The fire that displaced two people and caused significant damage to a house at 1796 Middle Road Saturday night started on the outside porch in the area of the washer and dryer, said EG Fire Marshal Steven Hughes Wednesday.

“We call it ‘undetermined,’” said Hughes, since without running extensive – and expensive – tests there’s no way to know exactly what caused the fire. A report that it was caused by a space heater is unconfirmed, he said. According to one of the residents, there was a space heater on the porch but Hughes said it’s not known if it was in use at the time of the fire.
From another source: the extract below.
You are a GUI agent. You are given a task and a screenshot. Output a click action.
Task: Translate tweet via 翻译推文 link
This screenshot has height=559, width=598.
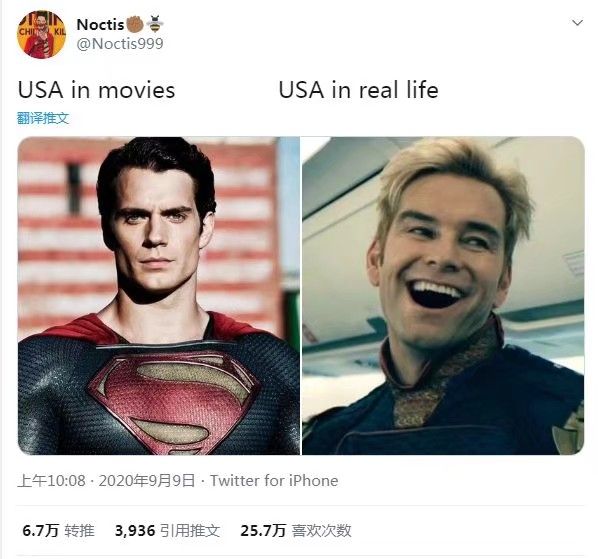pyautogui.click(x=43, y=118)
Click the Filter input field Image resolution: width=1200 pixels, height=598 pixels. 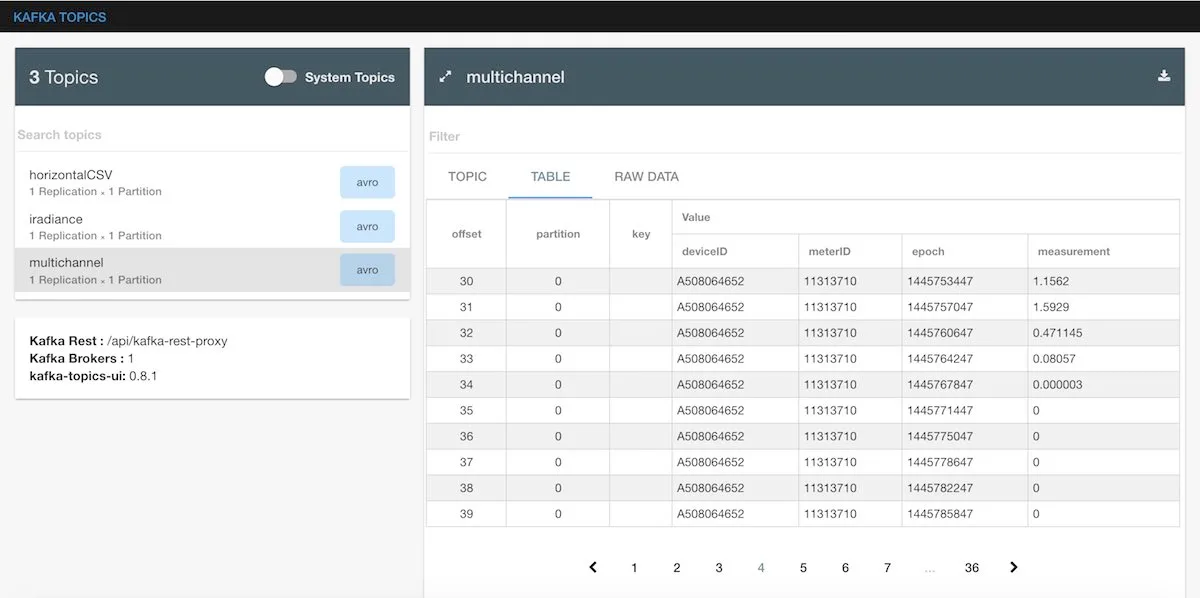(x=600, y=136)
While the exact cause had not been identified, it was not a suspicious fire, he said.

fire blazing
A neighbor captured this picture taken before the first fire trucks arrived at 1796 Middle Road early evening Saturday.

Fire damage was largely confined to the outdoor porch, but there was extensive heat and smoke damage throughout the one-story house.

“The guys made a great stop,” said Hughes. “They stopped the fire before it got into the area above the ceiling so the house was not a complete fire loss.”

Hughes did urge residents to take some basic safety precautions when it comes to dryers, like cleaning out the lint tray regularly. He said he cleans his dryer twice a year to get rid of any lint that may have escaped the lint collection tray.

“Lint is made up of parts of fabric, which can be flammable,” said Hughes. “It’s like a cotton ball, it would readily ignite if exposed to flame.”